> Try it
The reply should contain every entry exactly as given, with no pictures in it.

[Pixel coordinate grounding data]

.....

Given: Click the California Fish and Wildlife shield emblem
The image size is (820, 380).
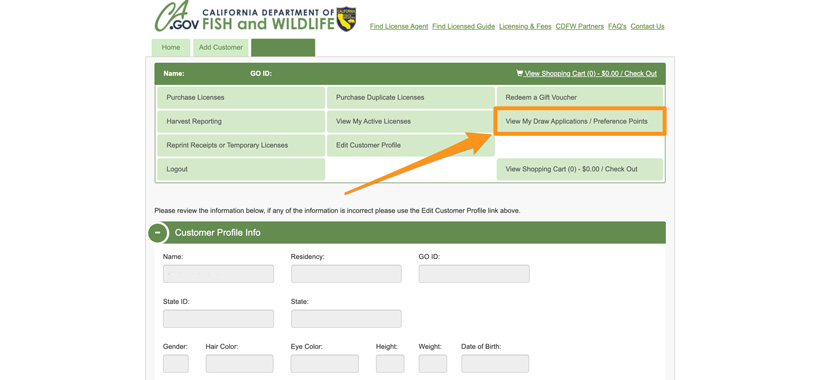Looking at the screenshot, I should click(346, 19).
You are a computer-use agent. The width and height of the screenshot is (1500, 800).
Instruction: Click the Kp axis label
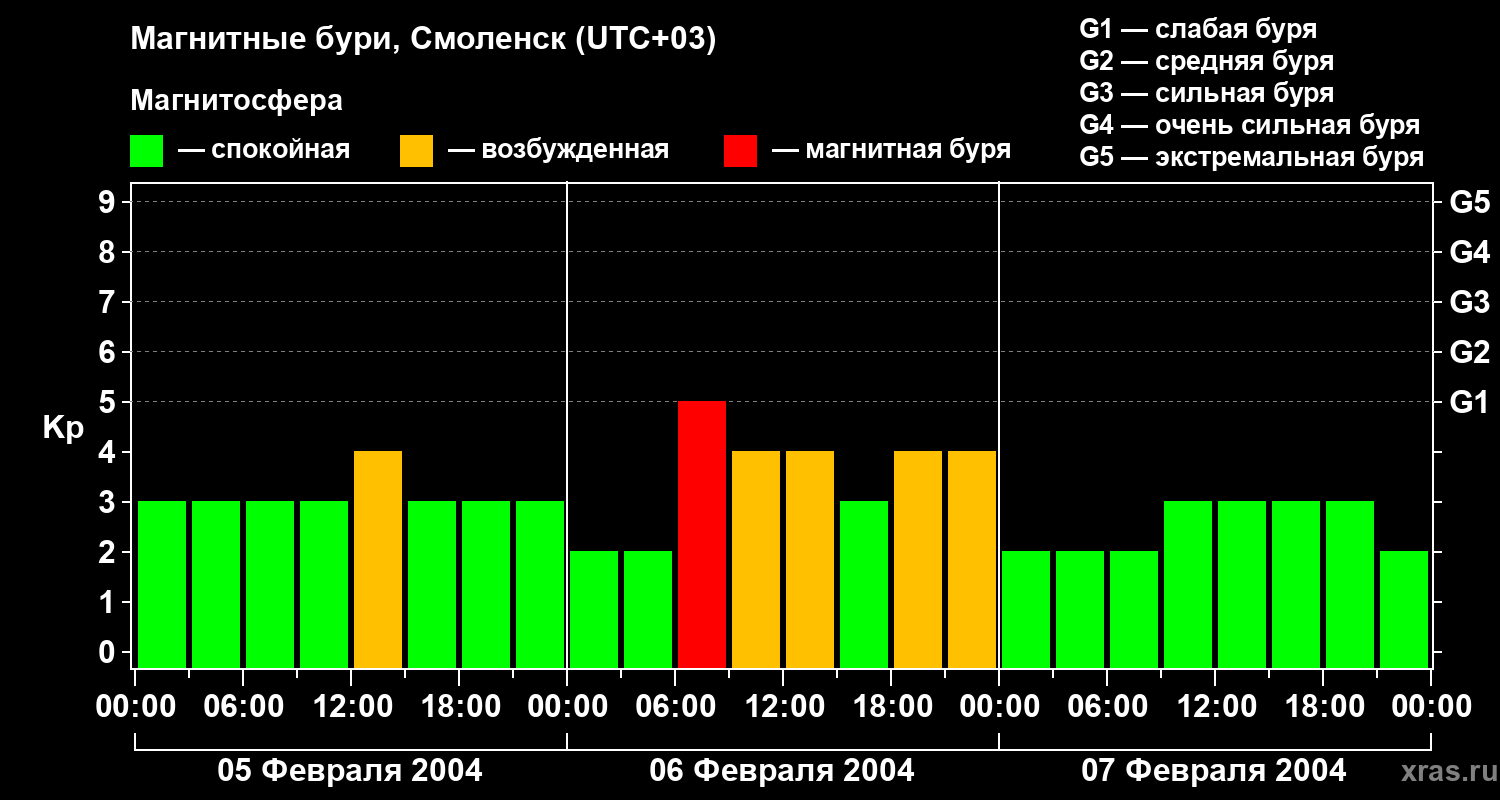[64, 429]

.....

> Task solution
Given: Click the California Fish and Wildlife shield emblem
The image size is (820, 380).
Looking at the screenshot, I should click(346, 19).
You are a computer-use agent. The width and height of the screenshot is (1500, 800).
Instruction: Click the Kp axis label
[64, 429]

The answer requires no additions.